Mistakes are generally random, or, they are caused by one error and replicated in a predictable way. Creating a consistent pattern that you can track, identify, trace,and fix, usually instantly.
Multiple inconsistencies all making a number bigger only in one column, that’s usually someone doing something who can’t hide it too well.
You can get away with it once. Or maybe, a little, once in a while. But I met a few fools who thought they figured out how to ice skate uphill. Like they were the smartest people ever.
It looked about as blatant and stupid as this.
When it gets this blatant it is usually “systemic” .
Real errors go both ways. I had to call a lot of people because they were being too hard on themselves and over reporting; ignorance & incompetence creates errors both ways.
When there were lots of “errors” that resulted in better stats in one location across all work cells… thats a problem in mgmt at the top of the location. Usually someone at the top of their little food chain was sending the message/ motivating their people to try to show initiative and hide things. But you can’t hide that very long. It shows up at the corporate level when things don’t jive.

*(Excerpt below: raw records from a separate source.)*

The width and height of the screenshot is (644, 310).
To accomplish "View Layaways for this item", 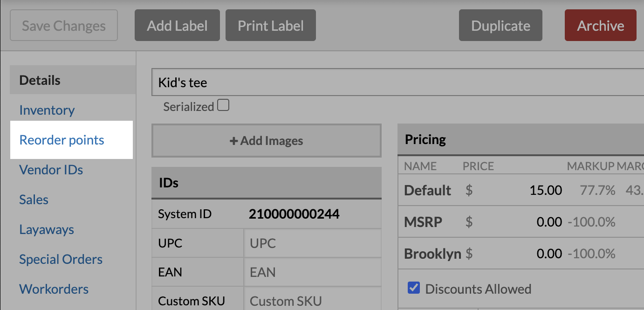I will pyautogui.click(x=47, y=229).
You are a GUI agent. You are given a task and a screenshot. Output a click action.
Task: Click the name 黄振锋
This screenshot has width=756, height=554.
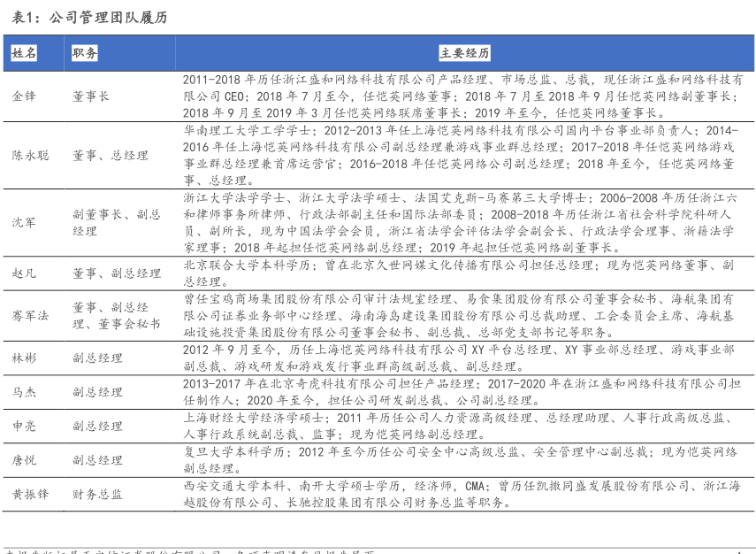point(30,494)
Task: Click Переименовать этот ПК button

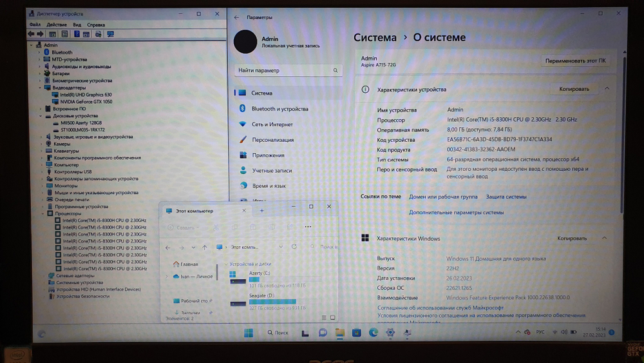Action: pos(575,61)
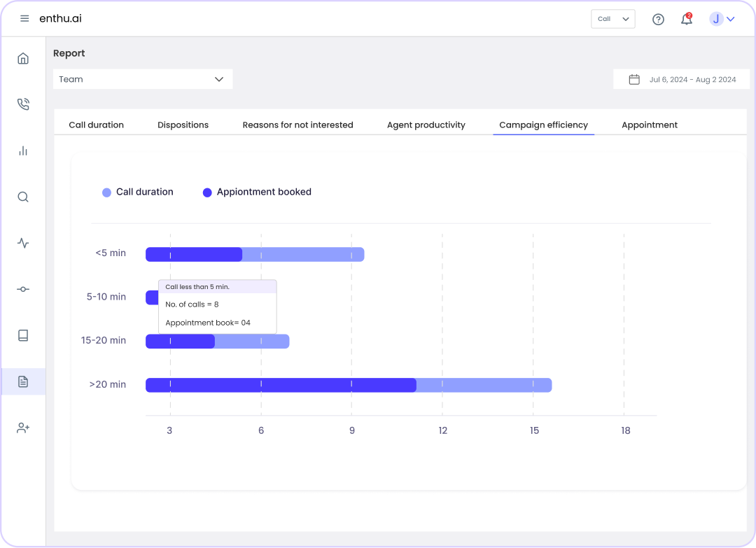Open the notifications bell
Screen dimensions: 756x548
pos(686,20)
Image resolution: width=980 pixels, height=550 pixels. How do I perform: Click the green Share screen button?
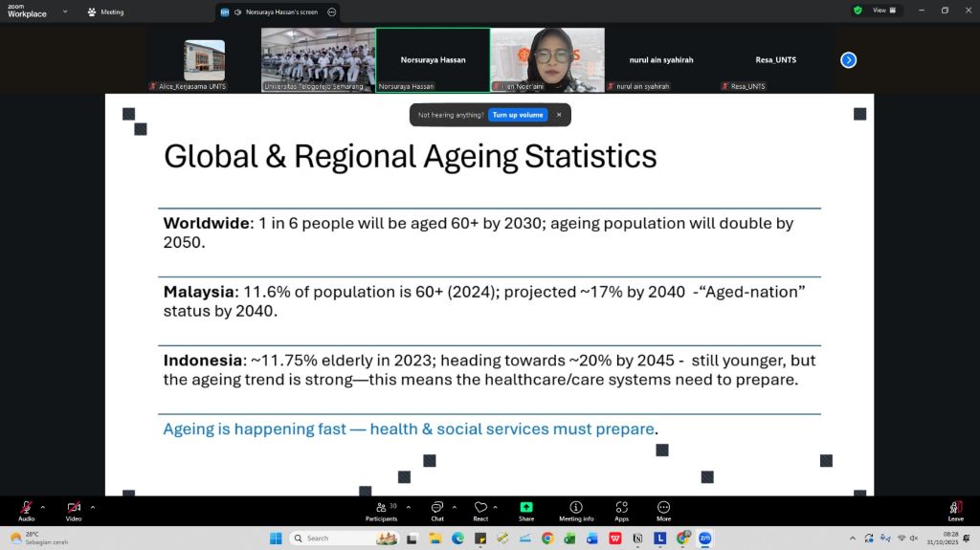pos(526,508)
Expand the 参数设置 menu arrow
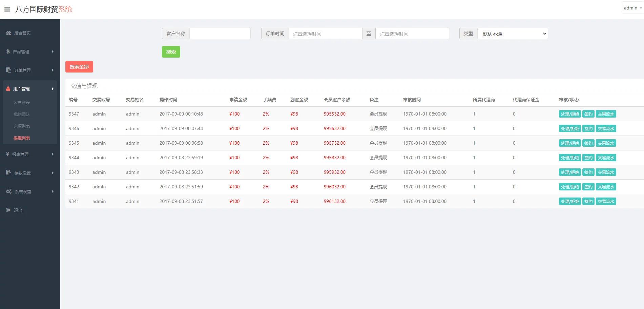This screenshot has width=644, height=309. point(53,173)
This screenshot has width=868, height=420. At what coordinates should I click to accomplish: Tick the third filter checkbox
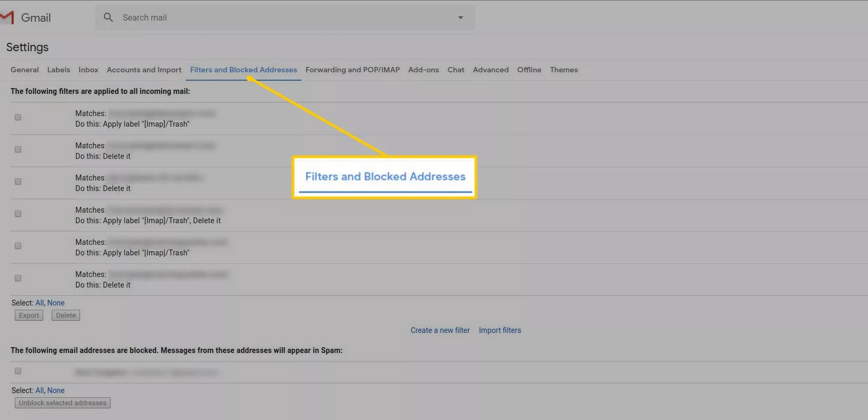pyautogui.click(x=18, y=182)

What I am getting at is this variety of errors going all one way means it is systematic across the entire organization. Different errors all going one way means that it isn’t one state, one software company, one voting method… this is everyone in the organization getting the message to move the stats one way. And they did it sloppy and across the board because although the message was sent and received, it wasn’t *organized* from the top. It was handled from the local level. It was impossible to be slick and smart, the front line knew what the top level wanted as a result and no one knew how much it would take so it became super obvious…
The late night miracles? That was the front line folks scrambling to make magic happen when the usual methods weren’t sufficient.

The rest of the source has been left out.